A wonderfully well-written history
Helpful Votes: 0 out of 0 total.
Review Date: 2008-01-12
Though BOSS-BUSTERS is a first-rate piece of scholarship, the most striking aspect of the book is the quality of the writing. The story of Kansas City and its Star is told by Harry Haskell in a supremely readable prose style that allows the fascinating characters who are the actors in this drama to live in the imagination of the reader. Kansas City in the 1880s was a town with dirt streets and an outlaw mentality; from this mean beginning arose the City Beautiful, a great and influential newspaper, and a host of individuals whose lives altered the course of the twentieth century. Though sympathetic, Harry Haskell's portrait of his grandfather, Henry J. Haskell (the Pulitzer-prize winning editor of the Star), is informed by a remarkable objectivity. BOSS-BUSTERS is a splendid piece of writing on political and social history, the history of journalism and, ultimately, on the human character.

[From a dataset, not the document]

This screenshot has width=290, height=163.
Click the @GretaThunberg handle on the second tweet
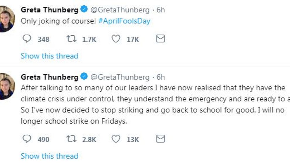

Haskell's readable tribute
Helpful Votes: 0 out of 0 total.
Review Date: 2007-12-13
First and foremost this is a first -rate read that is meticulously researched. A recall of the days when KANSAS CITY and ITS STAR were a vibrant center of the United States and print journalism not only reported the news but often made it. A time before corporate media and newspaper chains were the name of the game in one newspaper towns, when bright energetic men with little money and brash bravado could set up shop and produce a paper and maybe make a lotta money. One such man was William Rockhill Nelson . This is his story and how he done it pushing the boosterism that both endorsed and transformed the booming cowtown on the bend of the Missouri River into the CITY BEAUTIFUL. He also became a big-time player on the national scene . Fun to read as he plays politics loving the intrigue and being buddy-buddy with the likes of Teddy Roosevelt. And he made more than a pot of money. Well those not so halcyon days am gone. Print journalism is on the run. The Kansas City Star is part of the McClatchy Company which if you hafta be part of a chain is, I suppose, as good as it can get. Nelson's real legacy is the Nelson-Atkins Gallery of Art built on the grounds of his estate and housing a major collection of Chinese art.

Extraordinary Journey
Helpful Votes: 1 out of 1 total.
Review Date: 2007-12-14
Haskell's meticulously researched account of the history of The Kansas City Star is a brilliant journey through history. Not only does this work describe the political and social passions and conflicts of America from the late 19th century to the present, it sheds light upon the humanity and foibles of such players as Theodore Roosevelt, Harry Truman, and numerous civic and national figures. It shows how the powerful forces of a newspaper and its founder, William Rockhill Nelson, could alter the course of a young city's growth, as well as influence an entire nation. Haskell is to be commended for this very readable, scholarly addition to American social, political, and economic history.

Title Undersells Book
Helpful Votes: 1 out of 2 total.
Review Date: 2007-12-10
Comments written by:
Dr. E. Grey Dimond
Kansas City, Missouri
December 10, 2007

This is an excellent book for someone who has been deep enough into Kansas City to have a "feel" for its politics, its Establishment, the dynamics of this town at the river's bend. Here is where the Missouri River suddenly turns east, crosses the width of the State, to reach the Mississippi River at St. Louis. To fully be "filled in" on these basics of this community, the recent book about the Establishment of Kansas City should be, would be, the right beginning. Even then, one should have lived here, read its newspaper the Kansas City Star, and participated, even marginally, in the who's who--what makes it tick arena. I speak not of myself but of the author. Haskell is the grandson of one of the do-ers, leaders that shaped the newspaper and the community and for several years was on the Star's staff.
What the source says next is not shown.